I Must Protest! (Maybe Not)

A few months ago, I went to see a movie. While me going to see a movie in and of itself is fairly unremarkable, what was remarkable was that the movie I was going to see was Penny Lane’s Hail Satan?, and my boyfriend had come down to visit for the occasion (not entirely relevant to my story, but it was the first time he’d been able to visit since I moved down to Houston, so it is of significance to me).

There were to be protestors at the theater.

Now, anyone who is involved with the Satanic community has probably heard of Hail Satan?. It’s a somewhat controversial documentary, initially shown at Sundance Film Festival, and now streaming on various platforms. It has been lauded as witty and intellectually challenging, mostly by fellow Satanists and those sympathetic to the cause of religious liberty for people besides just Christians.

As for what Evangelical Christians think, it doesn’t take much to figure it out. The fact that they were protesting it really tells it all.

I was a bit nervous about going, and understandably so. Protests, no matter how peaceably started, can get violent. I was expecting to have to fight through a crowd just to get into the theater. I was worried that some of the protestors might try to get physical.

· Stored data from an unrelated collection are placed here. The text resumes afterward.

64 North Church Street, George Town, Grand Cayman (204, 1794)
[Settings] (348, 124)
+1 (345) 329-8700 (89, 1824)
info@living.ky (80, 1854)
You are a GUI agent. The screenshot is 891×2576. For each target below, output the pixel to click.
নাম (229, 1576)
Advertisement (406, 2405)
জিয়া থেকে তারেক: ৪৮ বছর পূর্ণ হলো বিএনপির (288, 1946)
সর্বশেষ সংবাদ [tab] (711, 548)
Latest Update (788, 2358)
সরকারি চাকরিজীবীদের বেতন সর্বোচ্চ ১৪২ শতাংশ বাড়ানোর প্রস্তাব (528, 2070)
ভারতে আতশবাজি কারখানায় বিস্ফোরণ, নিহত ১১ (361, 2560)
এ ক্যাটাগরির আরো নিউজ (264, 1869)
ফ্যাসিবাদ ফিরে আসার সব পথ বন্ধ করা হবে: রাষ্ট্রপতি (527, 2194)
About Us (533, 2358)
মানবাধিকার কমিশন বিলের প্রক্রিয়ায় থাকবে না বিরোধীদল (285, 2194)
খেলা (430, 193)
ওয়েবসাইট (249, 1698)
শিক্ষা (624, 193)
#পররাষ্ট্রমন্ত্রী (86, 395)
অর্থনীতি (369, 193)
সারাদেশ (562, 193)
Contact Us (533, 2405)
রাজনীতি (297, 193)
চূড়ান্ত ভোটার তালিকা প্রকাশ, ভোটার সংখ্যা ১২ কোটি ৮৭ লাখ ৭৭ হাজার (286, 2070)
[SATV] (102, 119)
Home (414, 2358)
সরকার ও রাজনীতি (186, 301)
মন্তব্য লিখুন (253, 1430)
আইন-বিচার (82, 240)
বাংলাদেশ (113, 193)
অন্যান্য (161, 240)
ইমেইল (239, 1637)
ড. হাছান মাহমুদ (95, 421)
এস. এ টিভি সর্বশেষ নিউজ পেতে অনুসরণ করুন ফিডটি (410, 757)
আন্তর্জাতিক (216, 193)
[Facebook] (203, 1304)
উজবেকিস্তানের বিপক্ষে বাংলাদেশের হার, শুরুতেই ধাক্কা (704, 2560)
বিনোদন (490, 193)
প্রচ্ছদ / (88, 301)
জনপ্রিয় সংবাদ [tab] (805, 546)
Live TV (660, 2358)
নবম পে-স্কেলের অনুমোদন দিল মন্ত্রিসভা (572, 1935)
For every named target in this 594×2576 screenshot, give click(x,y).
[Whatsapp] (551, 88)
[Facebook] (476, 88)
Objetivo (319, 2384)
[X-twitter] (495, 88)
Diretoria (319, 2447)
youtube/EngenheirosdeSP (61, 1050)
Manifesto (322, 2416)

It turns out, I worried needlessly.

We didn’t even see the protestors. My boyfriend and I initially though they chickened out, but we found out later that they were in fact there. Or, somewhere. Only a handful of them showed up, and they weren’t even at the actual theater (apparently the owner wouldn’t give them permission to protest on site, and they weren’t willing to get arrested over it – more on that in a bit). But they had their signs.

All in all, a pretty unsuccessful protest.

So why was this protest such a miserable failure? My theory is they had no sense of urgency. Those people weren’t at risk of losing anything by being there, except maybe a few bucks on the gas it took to get there. Satanists don’t represent a threat to their way of life (as long as you keep your bullshit to yourselves, we are happy to keep our own bullshit to ourselves). Not in the way Jim Crow is for black Americans (because let’s be honest, Jim Crow laws never really went away). Not in the way those cops were for the queens at Stonewall. Our Christian friends had nothing to lose by protesting simply because they weren’t at risk of losing anything in the first place, and they weren’t willing to risk anything for it.

Historically speaking, the most effective protests are the ones where the protestors are putting something at risk (more often than not their safety or their jobs). Otherwise, who would pay attention? If whatever you’re protesting isn’t worth risking anything for, why should anyone else take up your cause? It can’t be that important, so there’s no need for anyone to change their usual pattern of behavior, or contact their elected lawmakers.

Standing at the side of the road with signs might be a fairly effective advertising campaign for your fundraising car wash, but it doesn’t make a very good protest. Because an effective protest requires risk. And if you’re not willing to risk anything, what is the point in protesting in the first place?